▶ [Input records]
---

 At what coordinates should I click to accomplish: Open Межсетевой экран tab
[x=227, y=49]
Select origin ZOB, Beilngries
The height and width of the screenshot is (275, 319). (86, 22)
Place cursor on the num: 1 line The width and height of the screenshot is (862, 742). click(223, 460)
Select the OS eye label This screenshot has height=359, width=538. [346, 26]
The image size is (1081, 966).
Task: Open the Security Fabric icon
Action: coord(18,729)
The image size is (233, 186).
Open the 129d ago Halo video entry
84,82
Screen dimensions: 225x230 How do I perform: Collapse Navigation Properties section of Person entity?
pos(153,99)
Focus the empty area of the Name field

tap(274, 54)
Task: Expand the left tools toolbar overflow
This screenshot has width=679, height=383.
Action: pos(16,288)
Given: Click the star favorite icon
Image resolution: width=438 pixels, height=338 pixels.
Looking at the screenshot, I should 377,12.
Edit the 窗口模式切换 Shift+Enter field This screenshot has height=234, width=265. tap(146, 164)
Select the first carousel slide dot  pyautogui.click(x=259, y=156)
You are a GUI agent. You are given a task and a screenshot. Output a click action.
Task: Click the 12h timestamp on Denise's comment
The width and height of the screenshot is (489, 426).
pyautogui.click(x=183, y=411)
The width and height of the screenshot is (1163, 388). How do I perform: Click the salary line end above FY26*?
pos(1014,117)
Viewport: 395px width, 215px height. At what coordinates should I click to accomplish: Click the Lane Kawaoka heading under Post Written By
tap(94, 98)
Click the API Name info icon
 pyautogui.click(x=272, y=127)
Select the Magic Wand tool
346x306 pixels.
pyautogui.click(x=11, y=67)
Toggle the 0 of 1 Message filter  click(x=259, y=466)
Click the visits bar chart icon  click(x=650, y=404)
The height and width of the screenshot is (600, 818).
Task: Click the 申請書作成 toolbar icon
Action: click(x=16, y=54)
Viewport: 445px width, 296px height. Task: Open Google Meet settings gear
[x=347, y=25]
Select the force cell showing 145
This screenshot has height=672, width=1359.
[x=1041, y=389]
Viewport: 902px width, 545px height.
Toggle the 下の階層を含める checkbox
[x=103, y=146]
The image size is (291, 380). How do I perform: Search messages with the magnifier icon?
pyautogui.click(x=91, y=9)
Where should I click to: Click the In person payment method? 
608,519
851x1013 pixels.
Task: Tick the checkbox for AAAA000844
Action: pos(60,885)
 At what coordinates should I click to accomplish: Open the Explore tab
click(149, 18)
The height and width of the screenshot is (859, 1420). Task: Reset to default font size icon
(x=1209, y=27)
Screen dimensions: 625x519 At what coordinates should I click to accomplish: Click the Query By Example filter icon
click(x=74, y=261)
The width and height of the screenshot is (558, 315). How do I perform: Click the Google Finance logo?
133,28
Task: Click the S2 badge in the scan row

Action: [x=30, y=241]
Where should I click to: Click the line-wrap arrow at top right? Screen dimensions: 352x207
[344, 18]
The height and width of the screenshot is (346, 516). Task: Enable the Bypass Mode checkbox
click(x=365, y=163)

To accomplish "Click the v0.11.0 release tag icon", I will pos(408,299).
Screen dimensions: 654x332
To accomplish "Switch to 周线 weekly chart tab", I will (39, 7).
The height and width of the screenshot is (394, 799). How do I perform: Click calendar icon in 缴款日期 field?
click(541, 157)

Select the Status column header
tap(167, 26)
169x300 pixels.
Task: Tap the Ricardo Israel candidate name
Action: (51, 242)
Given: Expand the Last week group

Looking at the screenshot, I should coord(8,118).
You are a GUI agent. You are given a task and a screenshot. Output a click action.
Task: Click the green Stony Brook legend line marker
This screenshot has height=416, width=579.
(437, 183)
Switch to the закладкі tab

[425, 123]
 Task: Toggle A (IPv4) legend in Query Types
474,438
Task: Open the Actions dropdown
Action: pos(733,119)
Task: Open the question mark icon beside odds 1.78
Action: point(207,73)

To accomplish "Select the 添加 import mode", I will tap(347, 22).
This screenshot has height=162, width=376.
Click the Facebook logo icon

---

▶ [Exercise instructions]
Print every entry exactly as it appears.

▶ [Written solution]
 At what coordinates should I click to accomplish: Open Межсетевой экран tab
[x=227, y=49]
Select origin ZOB, Beilngries
The height and width of the screenshot is (275, 319). (86, 22)
Place cursor on the num: 1 line The width and height of the screenshot is (862, 742). click(223, 460)
Select the OS eye label This screenshot has height=359, width=538. [346, 26]
The image size is (1081, 966).
Task: Open the Security Fabric icon
Action: coord(18,729)
The image size is (233, 186).
Open the 129d ago Halo video entry
84,82
Screen dimensions: 225x230 How do I perform: Collapse Navigation Properties section of Person entity?
pos(153,99)
Focus the empty area of the Name field

tap(274, 54)
Task: Expand the left tools toolbar overflow
This screenshot has width=679, height=383.
Action: pos(16,288)
Given: Click the star favorite icon
Image resolution: width=438 pixels, height=338 pixels.
Looking at the screenshot, I should 377,12.
Edit the 窗口模式切换 Shift+Enter field This screenshot has height=234, width=265. tap(146, 164)
Select the first carousel slide dot  pyautogui.click(x=259, y=156)
You are a GUI agent. You are given a task and a screenshot. Output a click action.
Task: Click the 12h timestamp on Denise's comment
The width and height of the screenshot is (489, 426).
pyautogui.click(x=183, y=411)
The width and height of the screenshot is (1163, 388). How do I perform: Click the salary line end above FY26*?
pos(1014,117)
Viewport: 395px width, 215px height. At what coordinates should I click to accomplish: Click the Lane Kawaoka heading under Post Written By
tap(94, 98)
Click the API Name info icon
 pyautogui.click(x=272, y=127)
Select the Magic Wand tool
346x306 pixels.
pyautogui.click(x=11, y=67)
Toggle the 0 of 1 Message filter  click(x=259, y=466)
Click the visits bar chart icon  click(x=650, y=404)
The height and width of the screenshot is (600, 818).
Task: Click the 申請書作成 toolbar icon
Action: click(x=16, y=54)
Viewport: 445px width, 296px height. Task: Open Google Meet settings gear
[x=347, y=25]
Select the force cell showing 145
This screenshot has height=672, width=1359.
[x=1041, y=389]
Viewport: 902px width, 545px height.
Toggle the 下の階層を含める checkbox
[x=103, y=146]
The image size is (291, 380). How do I perform: Search messages with the magnifier icon?
pyautogui.click(x=91, y=9)
Where should I click to: Click the In person payment method? 
608,519
851x1013 pixels.
Task: Tick the checkbox for AAAA000844
Action: pos(60,885)
 At what coordinates should I click to accomplish: Open the Explore tab
click(149, 18)
The height and width of the screenshot is (859, 1420). Task: Reset to default font size icon
(x=1209, y=27)
Screen dimensions: 625x519 At what coordinates should I click to accomplish: Click the Query By Example filter icon
click(x=74, y=261)
The width and height of the screenshot is (558, 315). How do I perform: Click the Google Finance logo?
133,28
Task: Click the S2 badge in the scan row

Action: [x=30, y=241]
Where should I click to: Click the line-wrap arrow at top right? Screen dimensions: 352x207
[344, 18]
The height and width of the screenshot is (346, 516). Task: Enable the Bypass Mode checkbox
click(x=365, y=163)

To accomplish "Click the v0.11.0 release tag icon", I will pos(408,299).
Screen dimensions: 654x332
To accomplish "Switch to 周线 weekly chart tab", I will (39, 7).
The height and width of the screenshot is (394, 799). How do I perform: Click calendar icon in 缴款日期 field?
click(541, 157)

Select the Status column header
tap(167, 26)
169x300 pixels.
Task: Tap the Ricardo Israel candidate name
Action: (51, 242)
Given: Expand the Last week group

Looking at the screenshot, I should coord(8,118).
You are a GUI agent. You are given a task and a screenshot. Output a click action.
Task: Click the green Stony Brook legend line marker
This screenshot has height=416, width=579.
(437, 183)
Switch to the закладкі tab

[425, 123]
 Task: Toggle A (IPv4) legend in Query Types
474,438
Task: Open the Actions dropdown
Action: pos(733,119)
Task: Open the question mark icon beside odds 1.78
Action: point(207,73)

To accomplish "Select the 添加 import mode", I will tap(347, 22).
This screenshot has height=162, width=376.
Click the Facebook logo icon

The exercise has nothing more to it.